The 1995 summer heat wave in Chicago is still one of the worst weather-related disasters in the state, with more than 700 deaths in just five days. While Chicagoans were spared with a relatively mild summer this year, the city must still prepare for hotter summers in the future. For example, Mayor Brandon Johnson’s Heat Watch 2023 program recruited more than 550 volunteers and community scientists to map map temperatures across the city to pinpoint communities most vulnerable to extreme heat and create hyperlocal strategies for outreach.
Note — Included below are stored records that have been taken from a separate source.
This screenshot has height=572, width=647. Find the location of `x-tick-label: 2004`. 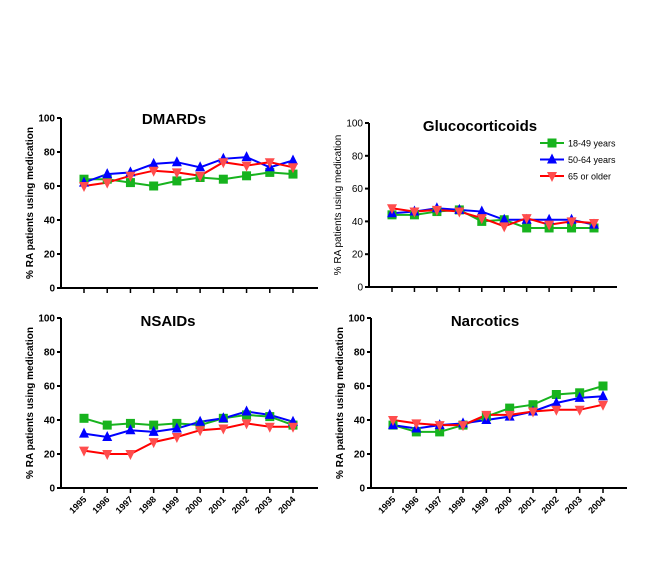

x-tick-label: 2004 is located at coordinates (596, 504).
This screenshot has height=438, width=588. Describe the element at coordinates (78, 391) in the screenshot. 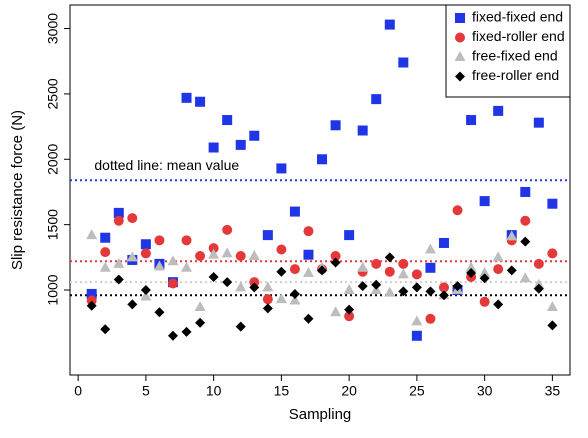

I see `x-tick-label: 0` at that location.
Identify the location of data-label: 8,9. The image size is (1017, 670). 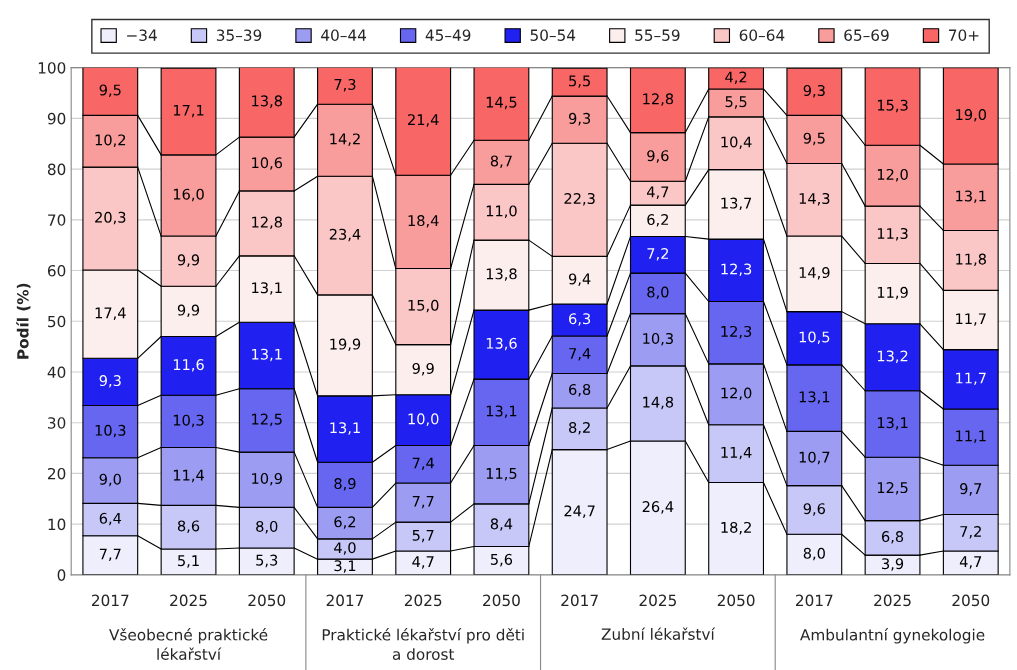
(345, 484).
“State and federal agencies can provide data, financial resources, and tools but the action and work happen at a local level,” Grossman says. “When it comes to mitigating the effects of climate change, it’s not a public health superpower to implement a lot of the projects. Especially the engineering projects that will help protect our climate. We’re really good at collecting health data and applying it but public health needs to partner with urban planners, engineers, and architects so that their projects are public health informed.”
Grossman also previously worked as the program director and principal investigator for BRACE (Building Resilience Against Climate Effects)-Illinois, a CDC-funded project whose mission is to prepare the state for the effects of climate change. Grossman says that their primary focus was on climate change adaptation versus climate change mitigation, and from her professional perspective, heat-related illness is not the only problem Chicagoans need to worry about.
“I would say for Chicago, I think respiratory health and flooding are two of the greatest risks,” she says. “Community members have identified those two problems as concerns and it’s really important to listen to community members and have their voices heard.”